Chapter 6 Hello R! A first encounter with data visualization
6.1 Key Ideas
- Commands: R uses simple typed commands to do everything.
- Data: loading data that comes with R using the
data()
command. - Plotting: Making simple plots with the
plot()
command.
6.2 Data in R
We’ll start our exploration of R with a classic dataset from ecology and statistics showing one of the most striking patterns in wildlife biology: (population cycles)[https://en.wikipedia.org/wiki/Population_cycle]. Populations are always changing, whether it is declines in the number bacteria in our gut after we take an antibiotic or increases in raptor species after highly toxic pesticides were banned in the mid-twentieth century.
In stark contrast, a few unique animals populations show dramatic oscillations, with rapid increases soon followed by dramatic drops, as if the population were on a roller coaster. One such population are Canada lynx (Lynx canadensis) in Canada.
Lynx are (unfortunately) prized for their soft fur. In years when there are many lynx, trappers kill many lynx; in years when there are few lynx, trappers kill few (however, the number of lynx killed by humans does not contribute to the cycle). Records from fur industry have been compiled by ecologists for over a century to investigate what drives changes in lynx numbers. The table below shows a snapshot of these data, starting from the earliest available records in 1821.
year | lnyx.population |
---|---|
1821 | 269 |
1822 | 321 |
1823 | 585 |
1824 | 871 |
1825 | 1475 |
1826 | 2821 |
1827 | 3928 |
1828 | 5943 |
1829 | 4950 |
1830 | 2577 |
1831 | 523 |
1832 | 98 |
1833 | 184 |
1834 | 279 |
1835 | 409 |
You’ve probably plotted data like this by hand using graph paper, point by point by locating the x-y coordinates. When plotting data like this, time (in this case “year”) goes on the horizontal x-axis, and the changing variable (lynx.population) goes on the vertical y-axis. In a spreadsheet, you could highlight these columns and click on the “Make graph” icons to make the initial plot, then adjust things by clicking on parts of the plot you want to change.
Spreadsheets are said to operate under the principle of “What You See Is What You Get”, or WYSIYGY. They use a fully mouse-drive Graphical User Interface (GUI) where everything is done by pointing and clicking. Every time you make a plot you do these steps.

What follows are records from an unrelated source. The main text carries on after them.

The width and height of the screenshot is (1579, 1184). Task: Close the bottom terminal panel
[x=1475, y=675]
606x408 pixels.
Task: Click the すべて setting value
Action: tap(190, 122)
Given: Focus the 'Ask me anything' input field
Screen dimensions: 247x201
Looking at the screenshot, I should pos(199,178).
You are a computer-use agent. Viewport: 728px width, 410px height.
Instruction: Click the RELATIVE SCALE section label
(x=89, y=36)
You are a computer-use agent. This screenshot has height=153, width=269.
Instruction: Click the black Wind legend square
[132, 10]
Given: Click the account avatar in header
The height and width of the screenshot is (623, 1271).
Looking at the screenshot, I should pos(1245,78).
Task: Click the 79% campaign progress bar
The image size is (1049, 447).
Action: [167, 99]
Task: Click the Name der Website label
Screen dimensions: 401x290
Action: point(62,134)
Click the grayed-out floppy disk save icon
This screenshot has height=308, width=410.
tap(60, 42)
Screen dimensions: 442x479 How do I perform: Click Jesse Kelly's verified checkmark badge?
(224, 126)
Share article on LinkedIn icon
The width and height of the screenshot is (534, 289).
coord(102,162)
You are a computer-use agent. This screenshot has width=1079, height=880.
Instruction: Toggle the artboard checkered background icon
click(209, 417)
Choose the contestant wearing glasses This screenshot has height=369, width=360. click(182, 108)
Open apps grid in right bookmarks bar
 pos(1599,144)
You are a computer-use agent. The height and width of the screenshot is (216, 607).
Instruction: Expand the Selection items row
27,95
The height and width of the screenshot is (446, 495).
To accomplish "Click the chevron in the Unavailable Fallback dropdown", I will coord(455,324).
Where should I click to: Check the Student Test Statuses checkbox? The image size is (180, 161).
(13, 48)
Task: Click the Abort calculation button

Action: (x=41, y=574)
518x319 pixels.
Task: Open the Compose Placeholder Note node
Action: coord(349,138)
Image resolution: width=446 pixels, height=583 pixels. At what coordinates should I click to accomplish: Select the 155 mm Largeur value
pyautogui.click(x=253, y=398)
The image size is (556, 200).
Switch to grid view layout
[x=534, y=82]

R is very different - you only see things when you want to see them and you do everything via typed commands. This is a large paradigm shift for most people, so we’ll start very very slow.
6.3 Loading data that comes with R
The Canada lynx is not just famous with ecologists but also familiar to statisticians who have frequently used it to test statistical methods for studying time series - basically long-term datasets of the same thing. Because of this, these lynx data are embedded within R and easy to access: all you have to do is type data(lynx)
into the console and press the “Enter” key.
data(lynx)
You might be wondering “Ok, now what?” because nothing apparently happened. What you’ve done, though is loaded the lynx
data into R’s active memory, where it will wait for you next command.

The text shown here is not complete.